• TEXT
Founding members included Michael Adams, Libby Bryant, Harriet
Calcagno, Judy Grana, Don Harvey, John Mazzola, Susan
McKiernan, Anita and David Meeker, Helen Moss, David Patterson,
Mary Porterfield, Debbie Prinz, Tim Prinz, Elizabeth Sandwick,
Judith Shoaff, Rex E. Sager, Richard Slanczka, Ramona and F.
Eugene Smith, Barbara Snyder, Elsie Snyder, and Diane Wolfson.
In 1986 a “Stamp Out the Wrecking Ball” symbol designed by F.
Eugene Smith was incorporated in the PTP logo as members
protested the demolition of the 1906 Parkview Apartments listed in
the Akron Historic Landmark Survey.

• DATA SHOWN
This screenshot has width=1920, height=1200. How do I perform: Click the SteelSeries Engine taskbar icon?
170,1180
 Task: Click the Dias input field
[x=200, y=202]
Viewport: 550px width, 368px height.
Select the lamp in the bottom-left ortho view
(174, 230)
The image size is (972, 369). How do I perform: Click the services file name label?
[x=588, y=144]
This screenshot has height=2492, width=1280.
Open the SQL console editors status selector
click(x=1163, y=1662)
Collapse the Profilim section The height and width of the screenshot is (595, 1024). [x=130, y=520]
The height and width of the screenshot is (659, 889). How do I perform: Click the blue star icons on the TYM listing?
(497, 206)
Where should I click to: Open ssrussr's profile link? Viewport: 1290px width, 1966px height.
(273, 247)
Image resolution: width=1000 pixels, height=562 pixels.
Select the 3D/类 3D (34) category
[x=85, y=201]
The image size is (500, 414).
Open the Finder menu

• STATED PROBLEM 1
Answer these questions from the PTP text:
(a) In what year was the "Stamp Out the Wrecking Ball" symbol incorporated in the PTP logo?
(b) Who designed that symbol?
(c) Which building's demolition did members protest?
• STATED PROBLEM 2
Output the rows verbatim from the line containing "The image size is (972, 369)." through the last line of the rows, including both ends.
The text and the rows have no connection to each other.

• TASK ANSWER 1
(a) 1986
(b) F. Eugene Smith
(c) The 1906 Parkview Apartments

• TASK ANSWER 2
The image size is (972, 369). How do I perform: Click the services file name label?
[x=588, y=144]
This screenshot has height=2492, width=1280.
Open the SQL console editors status selector
click(x=1163, y=1662)
Collapse the Profilim section The height and width of the screenshot is (595, 1024). [x=130, y=520]
The height and width of the screenshot is (659, 889). How do I perform: Click the blue star icons on the TYM listing?
(497, 206)
Where should I click to: Open ssrussr's profile link? Viewport: 1290px width, 1966px height.
(273, 247)
Image resolution: width=1000 pixels, height=562 pixels.
Select the 3D/类 3D (34) category
[x=85, y=201]
The image size is (500, 414).
Open the Finder menu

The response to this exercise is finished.